Voices that Matter: Inspirational food for thought
DIANE XAVIER | 5/11/2015, 10:51 a.m.
The Dallas Examiner
With the school year coming to a close, Paul Quinn College concluded their speaker series, Voices that Matter, on April 14 with guests Hattie Hill, president and CEO of Women’s Foodservice Forum, and Cheryl “Action” Jackson, president of Minnie’s Food Pantry in Plano.
Hill began the talk and encouraged students to follow their dreams. She shared her story on how she rose from poverty to success.
“I came from a world similarly to many of you students in this room,” she told the audience. “The question is, where do we go here from now? My background is that I run the Women’s Foodservice Forum and that is an organization that help’s someone take it to the next level in the food service industry. It is a nonprofit global organization that’s all about promoting people to the next level. Big companies like McDonald’s and Coca-Cola are always looking for talent and they are looking for people like you. We need people not just selling burgers but we need lawyers, accountants and business people to help drive the business.”
Hill has run her own company for 32 years.
“They key to all of this is understanding the values that come into this space,” Hill said. “And another thing is that you fail at things because when you try to do things, you are not always successful but you have to keep trying and not give up. I’m from Arkansas and grew up on a farm with a single mom who had six kids. We were on food stamps and welfare.”
Despite this, Hill said her mother, who did not have an education, told her and her siblings that they had to get an education.
“My mom felt that getting an education was the key to getting out of a difficult situation,” she said. “She told me that we had to find strength in your struggle. I learned that struggles are sometimes good because that’s the stuff that makes you who you are. Along the way, I made a lot of mistakes and did a lot of crazy stuff but I always knew that there has always been a voice in the back of my head that told me I had to do what was right. And that is where character comes from. I grew up in a tough life but I always knew and my mother always said if you get an education then the rest of it will come. You have to trust the journey.”
Hill told students the goal is for them to take it to the next level in whatever endeavor they have.
She also talked about overcoming her struggles with difficult bosses when she worked as a psychologist at a Rehabilitation Center in Hot Springs, Arkansas.

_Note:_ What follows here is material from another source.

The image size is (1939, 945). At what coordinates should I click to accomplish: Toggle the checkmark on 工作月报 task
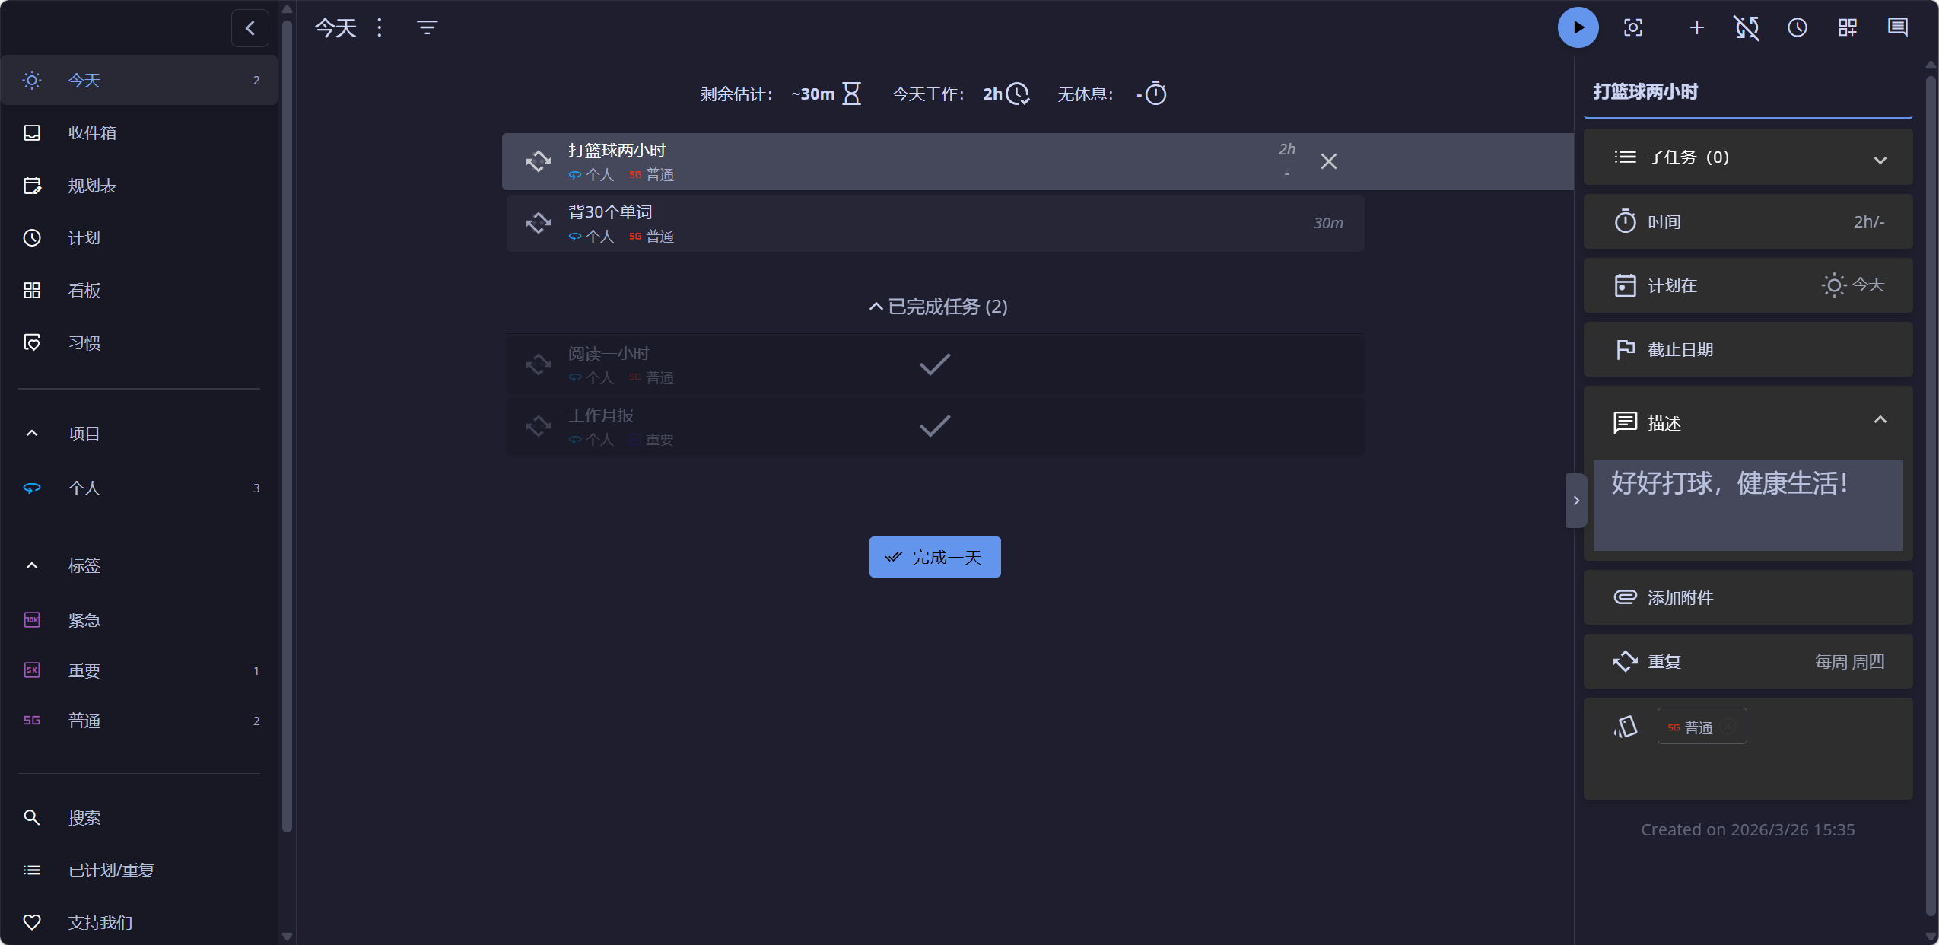pyautogui.click(x=934, y=426)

“I had this one boss who was in his 60’s, a White male and when I started telling him what I was doing he laid back in his chair and told me ‘Hattie, I don’t need no so-called educated Black woman coming in here telling me what to do,’” she said. “I was so upset when he told me this and walked home to my apartment and started crying. I called my mom and told her what happened and she replied that I need to get back to work and figure out how to work with that person.